It’s a milestone day at the State House with the swearing-in of the 128th Legislature this morning and, later, the election of Maine’s attorney general, secretary of state, treasurer and auditor.
At the top of the agenda are the elections of legislative leaders.
“Wait,” you say. “Didn’t that already happen?”
Sort of. Lawmakers from both parties met last month to select their respective leaders but those were only single-party caucuses making nominations. Those nominations are scheduled to be finalized today and it might not go as smoothly as you think.
According to today’s House Calendar, Republicans will nominate second-term Rep. Sheldon Mark Hanington of Lincoln for speaker of the House. With Democrats holding the majority — albeit narrowly — Freeport Rep. Sara Gideon is likely to be the next speaker. But anything can happen.
Two years ago, on swearing-in day for the 127th Legislature, a behind-closed-doors battle over committee assignments erupted and delayed for hours what for most legislatures is routine business. The debate centered on the balance of partisan power on the Legislature’s 17 oversight committees.
With Republicans controlling the Senate and Democrats with the majority in the more populous House, tradition dictates that most committees will have more Democrats than Republicans. But the somewhat rare instance of different parties holding a majority in each chamber triggered the stalemate. The same split-control scenario looms over the incoming Legislature, in which the partisan divide is even slimmer.
Committee assignments won’t be done until later this month but the balance of power on those committees will be crucial. Committees are where bills receive initial consideration and are often where they die or survive for consideration by the full Legislature. With the balance of power so close in both chambers — Republicans with an 18-17 edge in the Senate and Democrats with a 77-72 House majority (along with two independents), it’s likely that legislative leaders from both parties will fight for majority control of as many committees as possible.
Amid the welcoming of new and old faces will be a lot of nitty gritty developments behind the scenes, such as the setting of a date called cloture. That’s the deadline for lawmakers to submit bill proposals, which if recent years are any indication will number somewhere well in excess of 1,500. According to today’s Senate Calendar, cloture this year is Dec. 30. In recent years, cloture has been some time in January.
By the time you’re reading this, it’s likely that action at the State House will be underway. The team at the Bangor Daily News will provide up-to-the-minute updates in our live blog, which you can watch by clicking here.

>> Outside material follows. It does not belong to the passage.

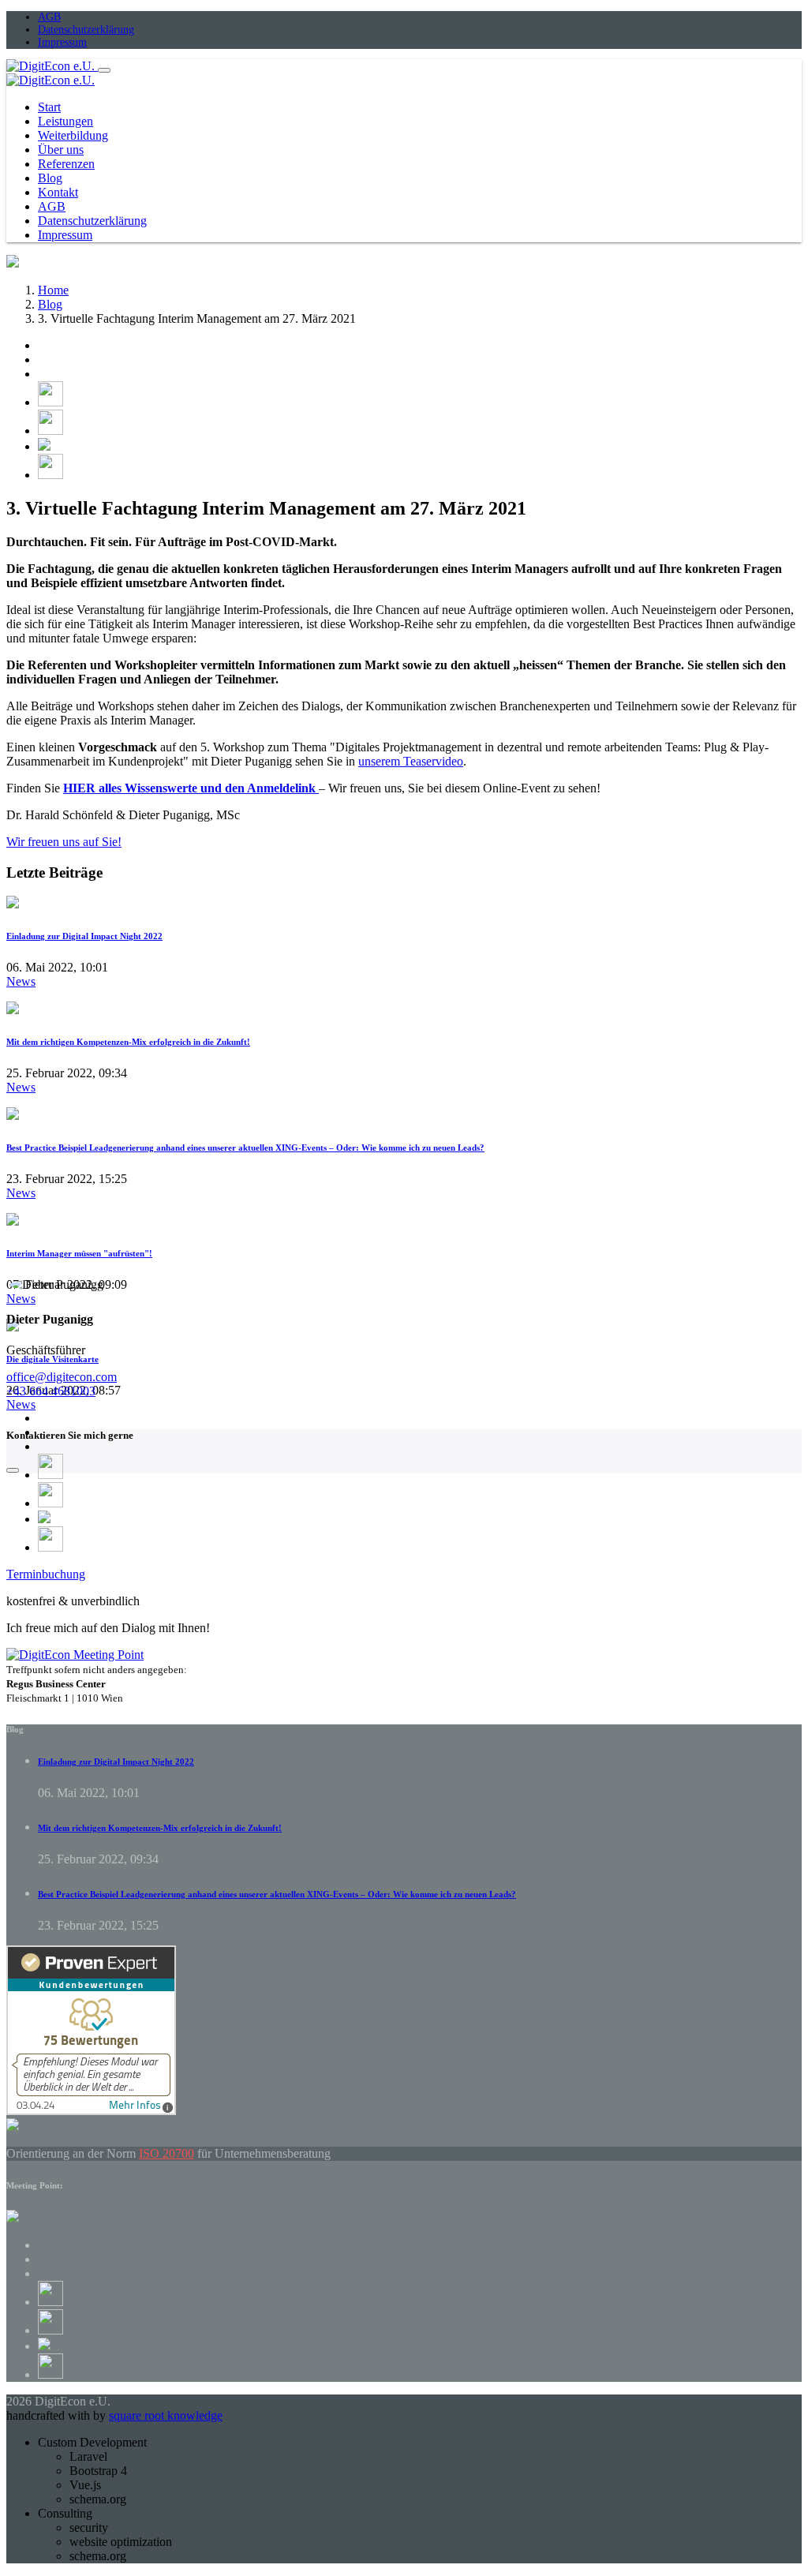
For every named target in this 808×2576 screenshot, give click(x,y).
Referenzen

Elections of the constitutional officers aren’t scheduled to begin until 2 p.m. or later. To prime yourself for that, check out Michael Shepherd’s advance.
That’s it for now, until we meet again in the live blog. Here’s your soundtrack. — Christopher Cousins
- Collins and Carson: Republican U.S. Sen. Susan Collins spent nearly an hour on Tuesday with Dr. Ben Carson, who is President-elect Donald Trump’s nominee to lead the Department of Housing and Urban Development. Collins, who chairs the subcommittee that controls HUD’s funding, said in a written statement that the conversation revolved around job creation and creating new housing options for families and senior citizens. Carson’s confirmation hearing are scheduled to begin in January.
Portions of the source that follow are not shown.